* Input for this task *
"""

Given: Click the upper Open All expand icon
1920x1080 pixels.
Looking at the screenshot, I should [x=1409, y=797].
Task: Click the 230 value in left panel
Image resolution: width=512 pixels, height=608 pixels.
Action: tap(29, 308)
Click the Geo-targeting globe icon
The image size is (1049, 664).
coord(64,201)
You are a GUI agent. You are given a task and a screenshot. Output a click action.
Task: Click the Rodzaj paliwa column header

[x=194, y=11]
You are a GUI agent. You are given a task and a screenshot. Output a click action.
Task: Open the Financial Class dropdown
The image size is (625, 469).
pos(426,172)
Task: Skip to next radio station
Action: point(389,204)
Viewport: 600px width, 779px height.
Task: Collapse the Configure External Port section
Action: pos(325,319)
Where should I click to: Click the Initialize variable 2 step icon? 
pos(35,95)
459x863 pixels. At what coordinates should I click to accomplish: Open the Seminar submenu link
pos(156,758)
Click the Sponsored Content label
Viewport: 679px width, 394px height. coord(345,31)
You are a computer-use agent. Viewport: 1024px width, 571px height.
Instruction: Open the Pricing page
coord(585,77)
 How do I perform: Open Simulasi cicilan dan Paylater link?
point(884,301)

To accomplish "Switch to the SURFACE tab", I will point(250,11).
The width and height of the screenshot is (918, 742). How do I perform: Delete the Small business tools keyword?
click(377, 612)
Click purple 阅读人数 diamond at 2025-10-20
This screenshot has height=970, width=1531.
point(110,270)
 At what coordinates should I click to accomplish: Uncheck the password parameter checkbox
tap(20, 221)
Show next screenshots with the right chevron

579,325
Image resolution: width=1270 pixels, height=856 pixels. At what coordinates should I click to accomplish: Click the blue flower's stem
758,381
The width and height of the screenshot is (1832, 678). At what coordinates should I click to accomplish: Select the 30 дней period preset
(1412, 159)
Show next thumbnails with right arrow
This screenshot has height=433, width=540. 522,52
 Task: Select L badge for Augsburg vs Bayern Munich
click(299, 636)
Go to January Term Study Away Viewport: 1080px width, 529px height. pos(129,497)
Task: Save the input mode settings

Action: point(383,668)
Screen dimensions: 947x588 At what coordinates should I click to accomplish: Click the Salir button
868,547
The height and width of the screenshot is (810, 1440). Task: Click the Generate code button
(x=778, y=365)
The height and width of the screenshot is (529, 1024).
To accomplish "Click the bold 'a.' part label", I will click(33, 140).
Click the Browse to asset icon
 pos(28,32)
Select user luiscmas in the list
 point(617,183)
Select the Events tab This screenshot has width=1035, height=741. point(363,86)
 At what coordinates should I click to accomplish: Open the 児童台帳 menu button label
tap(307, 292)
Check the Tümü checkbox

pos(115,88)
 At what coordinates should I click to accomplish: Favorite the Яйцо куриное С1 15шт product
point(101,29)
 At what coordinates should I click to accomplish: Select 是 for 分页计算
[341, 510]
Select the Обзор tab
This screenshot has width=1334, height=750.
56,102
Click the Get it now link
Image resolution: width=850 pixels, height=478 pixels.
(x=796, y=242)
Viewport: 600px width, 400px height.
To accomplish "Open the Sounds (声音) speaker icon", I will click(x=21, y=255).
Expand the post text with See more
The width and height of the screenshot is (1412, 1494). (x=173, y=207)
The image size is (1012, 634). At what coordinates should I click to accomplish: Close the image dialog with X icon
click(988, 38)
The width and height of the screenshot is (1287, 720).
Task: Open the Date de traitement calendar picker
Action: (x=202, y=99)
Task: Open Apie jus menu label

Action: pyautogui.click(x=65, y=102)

"""

Before answering, check every line of the records for the string "will", then state how many lines have it, with the number only.

* Exercise answer *
3